Material for this exercise
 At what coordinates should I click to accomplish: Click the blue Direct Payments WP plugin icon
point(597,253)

---

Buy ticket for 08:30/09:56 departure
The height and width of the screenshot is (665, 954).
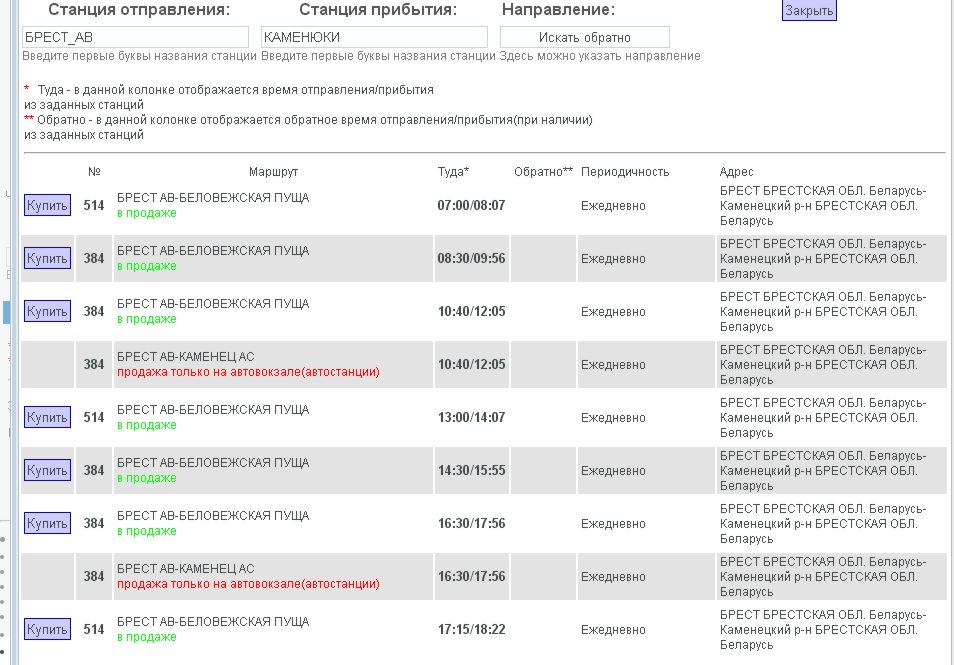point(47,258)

Work to complete
Format as a numbered list, without blank lines, the lines starting with the line that contains "Buy ticket for 08:30/09:56 departure" and going on through the line that contains "point(47,258)". Leave the pictures out.

Correct result
1. Buy ticket for 08:30/09:56 departure
2. The height and width of the screenshot is (665, 954).
3. point(47,258)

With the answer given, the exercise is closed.